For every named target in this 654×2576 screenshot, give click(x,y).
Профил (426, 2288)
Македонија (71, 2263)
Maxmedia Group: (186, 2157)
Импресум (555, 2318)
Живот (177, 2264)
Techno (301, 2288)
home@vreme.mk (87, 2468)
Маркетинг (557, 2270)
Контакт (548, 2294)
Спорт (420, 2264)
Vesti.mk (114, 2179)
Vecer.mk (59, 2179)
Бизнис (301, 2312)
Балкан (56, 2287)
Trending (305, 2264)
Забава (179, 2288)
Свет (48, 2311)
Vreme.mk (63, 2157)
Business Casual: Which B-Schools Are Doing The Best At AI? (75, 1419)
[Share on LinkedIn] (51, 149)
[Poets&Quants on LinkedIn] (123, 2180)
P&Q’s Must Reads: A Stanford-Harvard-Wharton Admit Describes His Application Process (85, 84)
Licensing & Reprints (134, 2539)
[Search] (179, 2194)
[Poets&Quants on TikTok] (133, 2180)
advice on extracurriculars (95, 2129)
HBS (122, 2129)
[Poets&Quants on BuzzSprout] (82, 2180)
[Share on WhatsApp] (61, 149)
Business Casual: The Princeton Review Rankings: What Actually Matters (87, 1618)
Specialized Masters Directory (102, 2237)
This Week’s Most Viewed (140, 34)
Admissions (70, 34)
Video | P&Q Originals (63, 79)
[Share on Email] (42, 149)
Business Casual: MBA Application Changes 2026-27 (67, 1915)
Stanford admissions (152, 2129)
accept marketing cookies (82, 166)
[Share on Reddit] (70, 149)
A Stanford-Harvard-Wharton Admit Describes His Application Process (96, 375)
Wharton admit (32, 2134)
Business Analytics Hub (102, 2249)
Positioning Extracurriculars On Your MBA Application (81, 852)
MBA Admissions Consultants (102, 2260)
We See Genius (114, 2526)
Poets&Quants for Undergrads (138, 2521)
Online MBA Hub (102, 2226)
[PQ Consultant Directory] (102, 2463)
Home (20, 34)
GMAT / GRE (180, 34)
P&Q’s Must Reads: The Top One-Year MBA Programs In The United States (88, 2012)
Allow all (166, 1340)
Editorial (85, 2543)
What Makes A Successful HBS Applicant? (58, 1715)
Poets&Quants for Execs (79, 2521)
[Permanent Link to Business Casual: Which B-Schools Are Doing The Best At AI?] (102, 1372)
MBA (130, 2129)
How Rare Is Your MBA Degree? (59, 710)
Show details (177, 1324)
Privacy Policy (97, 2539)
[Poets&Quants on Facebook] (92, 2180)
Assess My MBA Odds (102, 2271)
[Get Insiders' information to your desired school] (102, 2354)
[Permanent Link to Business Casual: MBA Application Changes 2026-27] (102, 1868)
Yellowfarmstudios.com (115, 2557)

* [Work task]:
Exactly as they appear, output the line holding "[Get Insiders' information" and all lines after it through the end of the listing above, and only those.

* [Solution to this exercise]:
[Get Insiders' information to your desired school] (102, 2354)
[Permanent Link to Business Casual: MBA Application Changes 2026-27] (102, 1868)
Yellowfarmstudios.com (115, 2557)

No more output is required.